Are the solutions we need to address critical issues such as climate change and sustainability already out there in nature, with their potential waiting to be unlocked? This is the question that drives the University of British Columbia’s BioProducts Institute (BPI), a research centre dedicated to unlocking the full potential of nature-based materials, including trees and other plants, as well as agricultural residuals and waste biomass.

With non-renewable resources like petroleum and its products contributing to climate change and the creation of toxic microplastics and landfill waste, the researchers at BPI are using biological materials – most notably wood, but also other plant fibres and marine matter such as sea shells – in unexpected ways. Researchers at BPI are developing everything from fine fibres for textiles and packing materials made with manipulated wood to more complex materials such as lightweight plastic alternatives, wooden bioproducts that act like glass, energy harvesting and storage devices – all from natural biological sources. While most of these products are still in the research and development phase, the institute and its partners are focused on capitalizing on the opportunity for these products to receive widespread use.

“We’re trying to use bio-based polymers to build new structures designed to solve material needs,” says Orlando Rojas, BPI’s scientific director. “There are examples that are very striking. We’re developing new processes to create materials from wood. In doing so, recyclability, end-of life and environmental impact are important considerations. You end up with bioproducts – material that is produced from nature – that can compete with engineered and advanced materials.”

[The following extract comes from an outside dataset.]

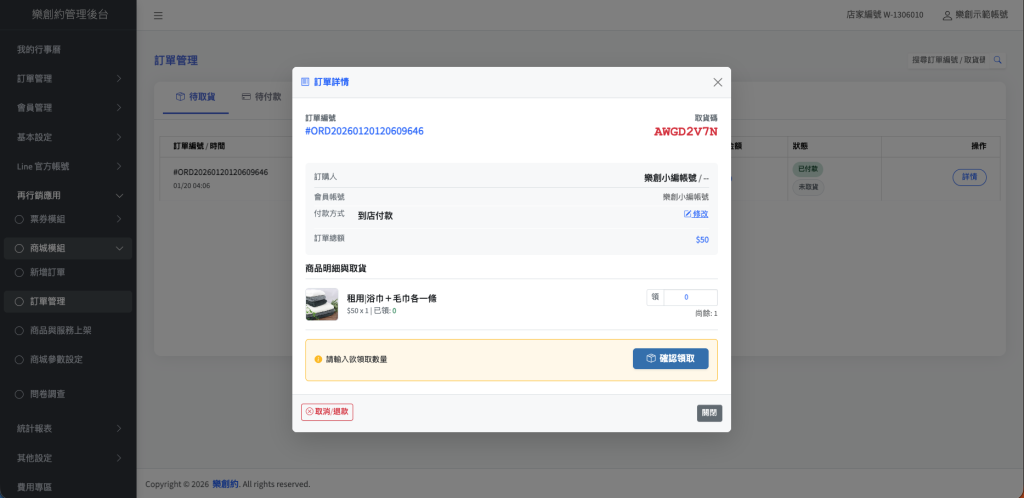Click the 取消/退款 button
1024x498 pixels.
tap(327, 411)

Using wood or other natural renewable materials can have many beneficial effects, particularly when it comes to climate change mitigation and sustainability. The wood used in these applications can include recycled and repurposed wood from building projects and discarded items, fallen or dead trees, and other matter obtained via sustainably managed forests. By replacing plastics or materials derived from crops that demand high volumes of water and cause soil erosion or contamination with sustainably harvested wood and residues, manufacturers can decrease waste, water use and carbon-dioxide emissions while making lighter-weight products that are also easier and cleaner to transport.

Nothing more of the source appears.